____ Source excerpt

Growing Daisies

November 8, 2008

Filed under: Uncategorized — growingdaisies @ 5:14 pm

“There is no such thing as a private life, or a place to hide in this world, for a man or woman who is intimately aware of and shares in the sufferings of Jesus Christ. God divides the private life of His saints and makes it a highway for the world on one hand and for Himself on the other. We are not sanctified for ourselves. We are called into intimacy with the gospel, and things happen that appear to have nothing to do with us. But God is getting us into fellowship with Himself….”
~O. Chambers, My Utmost for His Highest (Nov 1)

The second line of this quote has come at such a poignant time in my life, and it’s truth so evident. A while back I use to think that I did have time to myself. This normally would, and still does, look like me going to a coffee shop with my devotional, bible, and journal to go sit and process for a few hours. I finanly realized that those were, and are, my true quiet times. Those times that I think I carve away for myself in the silence of a drive home from school, sitting at a coffee shop or an afternoon at home the Lord is still present and speaking. It was such a beautiful, wonderful, simply realization too.
As God is teaching me about dying to myself, about “putting to death” my own ideas for “my” life He has been driving home this concept of the highway of life that Chambers speaks of. Chambers use of this metaphor “highway” couldn’t have been a better choice. God has been bringing to mind that at work, at home, and at school my life lays barenaked before all the world to see. He has provided numberous opportunities for those around me to see how much of an orphan I still think I am. I’m frustrated with my job, I’m ready to graduate, I’m anxious about the future, and I want so many things for my life. All my frustrations, my disappointments, my rights to myself, my lack of belief, my doubts, my lack of conviction lays before all to see and to judge. But God does not look to them He looks to me. He is calling me to draw closer to Him. He is in control, and He is using all me not just parts of me to bring Himself glory. And in its those vulnerable, embarrassing, raw moments where I act like an orphan that God calls to this adopted daughter “Come…”.

________

What you will do -
(1) In the blog post, list each thing the sentence beginning "All my frustrations" says lies before all to see and to judge.
(2) Reproduce the part of the blog post that begins at the words "Growing Daisies" and stops after "Highest (Nov 1)".

____ Supplied material

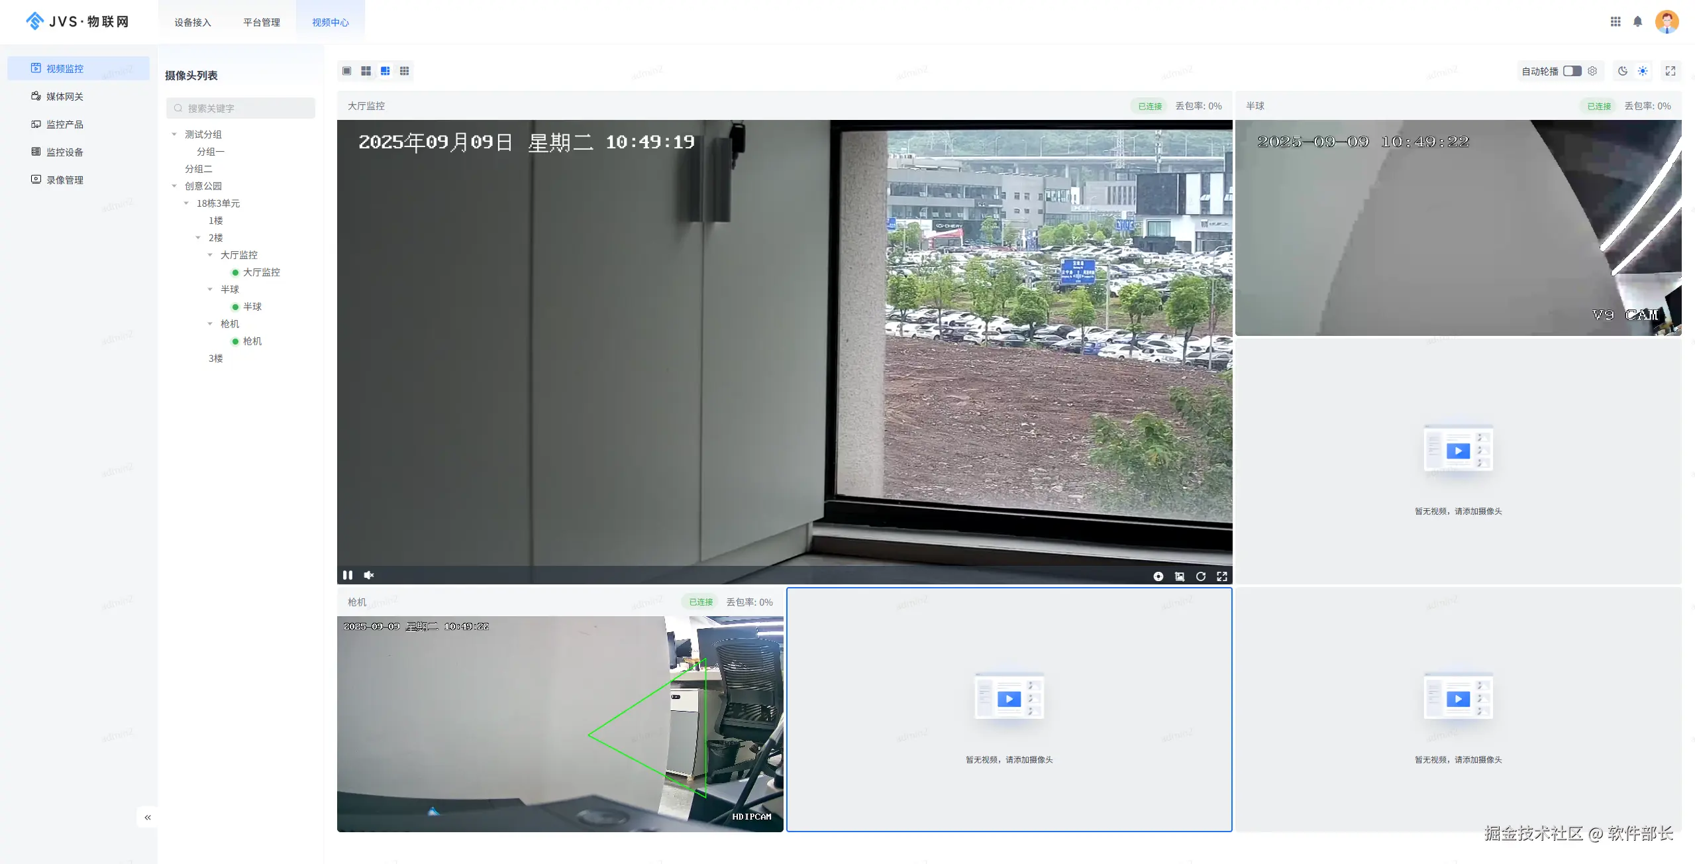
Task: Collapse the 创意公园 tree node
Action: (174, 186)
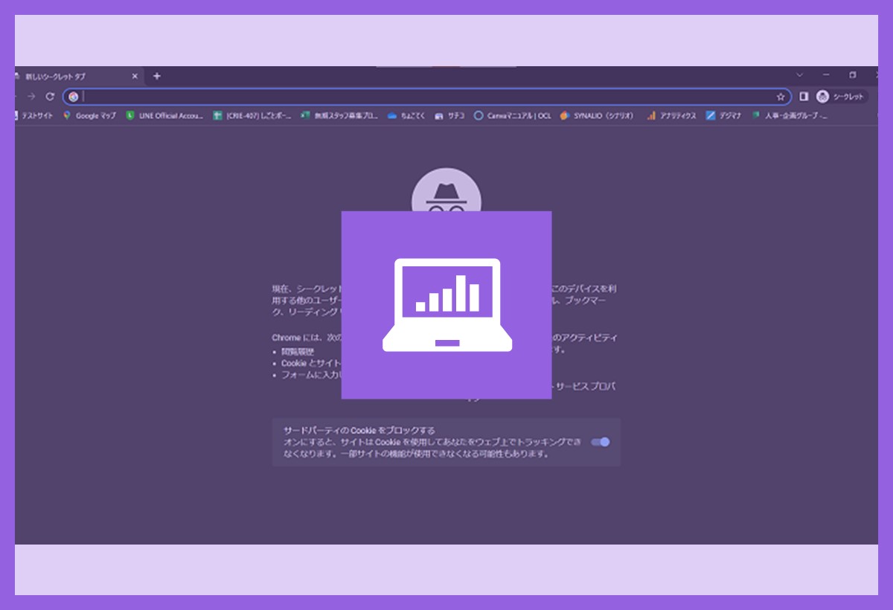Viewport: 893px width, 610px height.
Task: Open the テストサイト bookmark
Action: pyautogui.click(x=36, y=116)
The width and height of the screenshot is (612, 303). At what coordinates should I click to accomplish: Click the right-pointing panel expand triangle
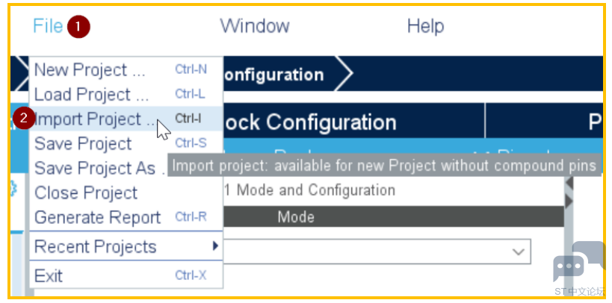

________
____ Supplied material

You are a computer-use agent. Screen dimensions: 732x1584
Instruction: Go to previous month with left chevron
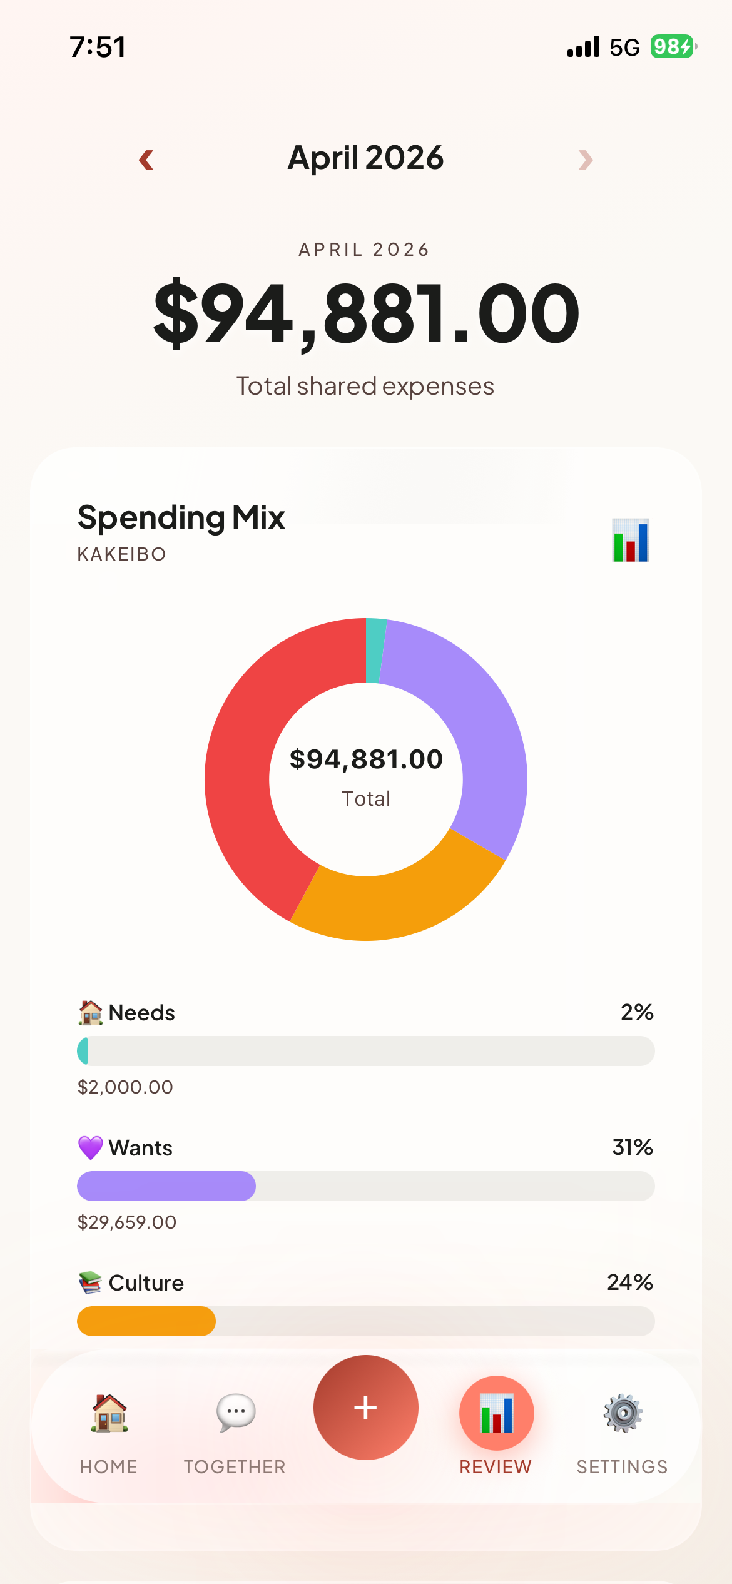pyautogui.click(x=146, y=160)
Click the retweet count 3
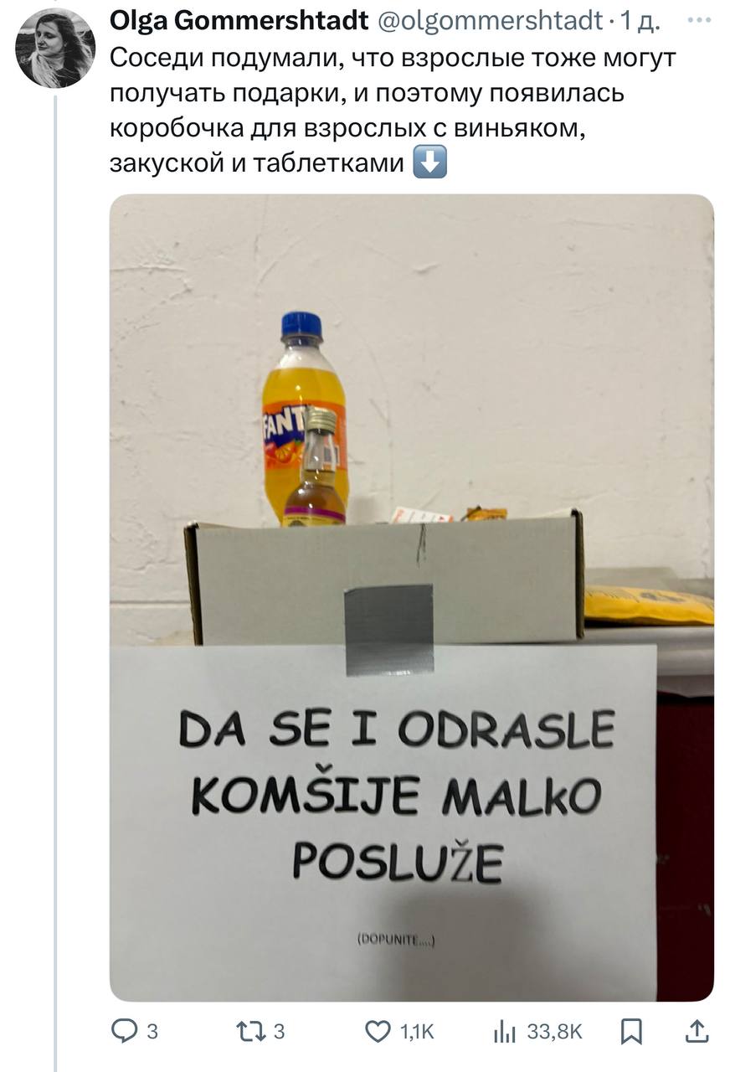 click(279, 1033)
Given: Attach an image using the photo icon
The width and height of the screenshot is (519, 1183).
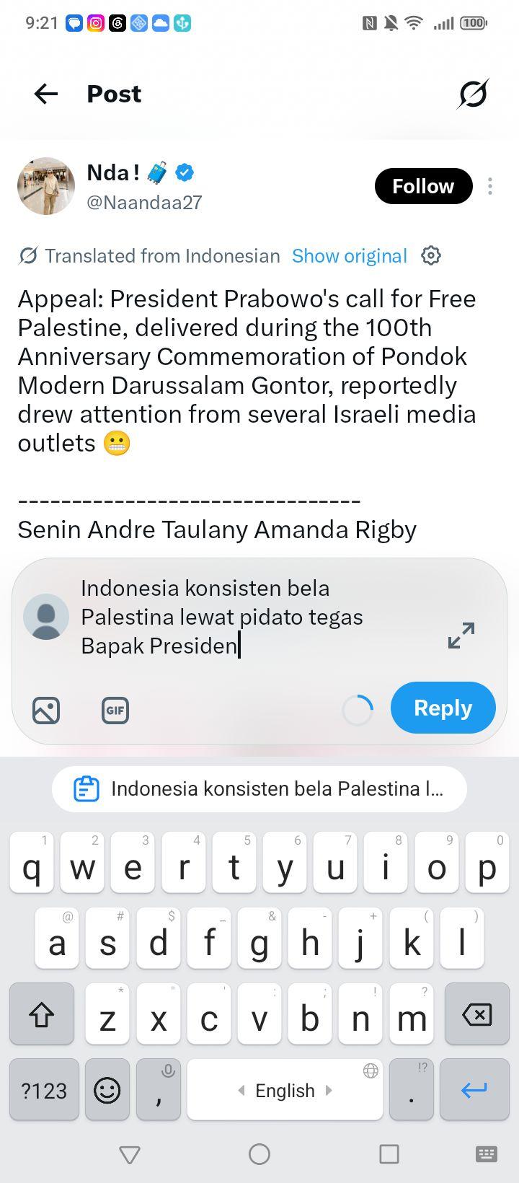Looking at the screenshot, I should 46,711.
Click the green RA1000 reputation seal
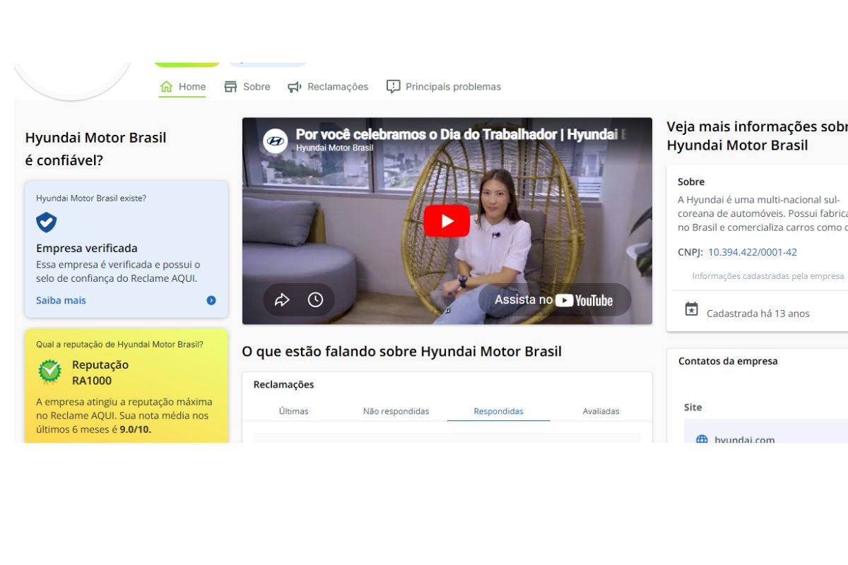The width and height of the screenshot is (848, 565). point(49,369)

________

Answers to the tasks -
(1)
- my frustrations
- my disappointments
- my rights to myself
- my lack of belief
- my doubts
- my lack of conviction

(2)
Growing Daisies

November 8, 2008

Filed under: Uncategorized — growingdaisies @ 5:14 pm

“There is no such thing as a private life, or a place to hide in this world, for a man or woman who is intimately aware of and shares in the sufferings of Jesus Christ. God divides the private life of His saints and makes it a highway for the world on one hand and for Himself on the other. We are not sanctified for ourselves. We are called into intimacy with the gospel, and things happen that appear to have nothing to do with us. But God is getting us into fellowship with Himself….”
~O. Chambers, My Utmost for His Highest (Nov 1)